この日銀の「金融緩和政策」の繰り返しによっても「消費者物価」は値上がりせず、相わからずのデフレ不況です。日銀はその理由を説明していないが、氏によればその原因はグローバリズムにあると言います。つまり、グローバリゼーションは世界を、実物経済優位の時代から金融経済優位の時代に変えたからであると。
金融経済ではマネー(お金)が自由に国境を越えてしまうので、消費者物価に反映しない。そうなると、過剰なマネーはモノに向かわず、土地や株式などに向かう。そして、資産価格が値上がりすることになるという。
水野氏はここで「なぜ、グロバリゼーションが生まれたのか」と問い、1978年に第1次石油危機が起こるまでは資源価格が安定していたので、「地理的・物理的空間が」拡大さえしていれば販売数量が増えて売上高に占める付加価値の比率が一定になり、「雇用者報酬と利潤の両者が増えることになる。
それが(地理的・物的空間)なくなり、他のフロンティアを開拓した結果「電子・金融空間」などが新たなフロンティアとなり、実体経済とかけ離れた
バーチャル・マーケットなどが開拓されたという。

 このように、マネタリーベースを増やしても物価が上がらないのは、「地理的・物的空間」が膨張できなくなったからであり、そこで日銀は作戦を変えて、マイナス金利政策に踏み切った。
氏はこの日銀の金利政策を具体的に説明するが、その部分は割愛して、次の見出しでは「将来の不良債権を生み出すマイナス金利政策」としています。つまり、「資本過剰の状態でさらに資本係数の増加率がプラスであることは、将来の不良債権を積み上げていることになる」として、その典型は住宅着工件数であるという。つまり、住宅件数が増えると価値が下がるからだ。

 氏はこの第1章で後の章のあらすじを書いています。
見出しとしては「豊かな社会」と世界的な供給過剰として、マルクスの資本論に言及し、次のように述べる。
「世界的に資本が過剰なまでに積みあがるというのは、資本主義の宿命であり、なるべくしてなった。」
マルクスは資本を次のように定義する。
「資本はモノではなく、貨幣がより多くの貨幣を求めて永続的に循環する一個の過程である。」
ですから、資本は必ず過剰になる、という。
次に、水野氏は「なぜ、日銀は、マイナス金利政策という強硬手段を取ったのか」と問い、日銀はマネタリーベースを年間60兆円〜70兆円増やした。また、同時に長期国債も年50兆円の規模で購入することにした。ですが、このままでは(終わりに近づいている)金融政策の手の内を読まれてしまう。そこで操作の手法を変えてマイナス金利政策を取ったのだ。
しかし、マイナス金利政策は、政府が「資本帝国」の側についたことを意味し、株や土地などの資産価格が上がり、資本の自己増殖は続くことになる。
「マイナス金利」は見えない税金だ、と氏は指摘する。また、マイナス金利政策以上に重要なのは、10年の国債利回りがマイナスになったことでもあるという。
つまり、銀行は日銀が買ってくれるので損をしないが、家計側(国民)は貯蓄の手段である預金という手段を奪われたことになるという。

(最後に)「21世紀のコペルニクス革命」

水野氏は第1章の最後に重要な指摘をしています。
20世紀までは金利と株価は同じ「国民国家」の「景気」を反映していた。ところが、21世紀は「株価が見ているのは「電子・金融空間」を基地にする資本帝国に君臨する「資本」。「利子率」が見ているのは近代の「地理的・物的空間」に立脚する国民国家の「経済」である。
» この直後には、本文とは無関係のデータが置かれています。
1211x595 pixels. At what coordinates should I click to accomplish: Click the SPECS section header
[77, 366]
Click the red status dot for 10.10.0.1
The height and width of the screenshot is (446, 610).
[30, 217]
そして、安倍政権が重視しているのは株価である。その場合にはトリクルダウン理論(つまり、富める者が富めば、貧しい者にも富みがしたたり落ちる。)が成立していることが前提になる。
 しかし、20年にわたって、賃金は減少している。
すなわち、トリクルダウンは生じていない。
したがって、アベノミクスは「資本帝国」の政策なのである。
帝国には必ず、「中心」がある。現在のそれはウォール街である。だから、NYダウはリーマンショック前の高値を超えて、史上最高値を更新中なのだ。

 利子率が近代国家の「地理的・物的空間」に位置する国民国家の「経済」をみるものであるなら、マイナス金利は近代の終わりの象徴となる。
 そして、その語のポスト近代が株価を指標にするのならば21世紀は「資本帝国」の幕開けということになる。
 一方、近代が終わり、かつ資本帝国の時代を拒否する選択をすれば、株式会社は終焉する。私たちはコペルニクス革命がそうであったように、歴史的な分水嶺に立っている。

 残念ながら今のところ「資本帝国」の連戦連勝と言える。リマンショックでさえも利用して、「資本」を増やすのが、「資本帝国」なのであるから・・。
                  以上。